A Brief History of RAL Colours
In 1925 Germany was undergoing rapid economic growth. The industry and government of the Weimar Republic made decisions to establish objective and reliable certification marks. To do this they:
- Standardised and defined quality assurance, with rigorous testing and labelling conditions.
- Stated unambiguous quality requirements.
- Formed an independent entity that would monitor adherence to defined quality assurance conditions within a particular industry.
1927 - The first set of RAL binding standards emerged with a colour chart, classified using RAL labelling. The first 40 colours were widely used in industry and public life. To-date the organisation has developed 2328 RAL Colours; 213 RAL Classic colours, 490 RAL Effect colours and 1625 RAL Design colours.
What is a RAL Colour Swatch?
RAL Colour swatches, otherwise known as RAL colour charts, are booklets and fan decks that offer a visual representation of colours approved by industry standards. These swatches feature rectangles that demonstrate exact RAL colours, offering; colour identification, inspiration for designing, colour and product matching. RAL also provides polypropylene reference panels, used for colour matching plastics and other industrial materials.

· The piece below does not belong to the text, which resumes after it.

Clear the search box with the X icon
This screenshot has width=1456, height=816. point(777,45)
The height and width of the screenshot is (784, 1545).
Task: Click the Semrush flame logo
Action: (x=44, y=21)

What are RAL Colours Used For?
RAL colours are visible across the globe; used in architecture, construction, industry and road safety. It is by far the most popular standardised colour system used throughout Central Europe.
Latest Advancements in RAL Technology
In 2011 RAL introduced RAL ICOLOURS, the RAL Colour app (available for Apple and Android devices). RAL ICOLOURS includes colour pallet’s for; RAL Classic, RAL Effects and also RAL Design. Whilst the app can be used for finding colour codes and finding inspiration, it does not accurately represent RAL Colour from a smart device. This is due to variations in brightness and contrast across different smart device models.
In 2015 the RAL COLOURCATCH Nano was launched. The RAL COLOURCATCH Nano is a portable colourimeter, capable of measuring up to five colours at once, regardless of the surface or material. Integrated with the RAL ICOLOURS app, it will detect colour values that closest represent RAL colours, as well as matching the closest RGB and CM values.
Converting to RAL Colours
Similar colours defined by separate institutions will unlikely be exact matches to RAL Colours. However, there are tools available for you to convert colours to RAL colours. As previously mentioned, the RAL COLOURCATCH will do exactly that. E-Paint is an online service which allows you to compare colour shades and offers alternative colours from various organisations including RAL and British Standards. You can use the free colour matching service by visiting e-paint
Most Commonly Used Colours
The RAL K7 colour swatch contains all 213 RAL Classic colours and is the most commonly used colour swatch around the world. It features colours popular with architects and many other trades for building and decorative paint.
British Standard Colours
Just like RAL colours, the British Standards Institution defined a range of colours, Incorporated under a Royal Charter (National Standards Body). British Standard Colours are used to identify colour coding through booklets and fan decks.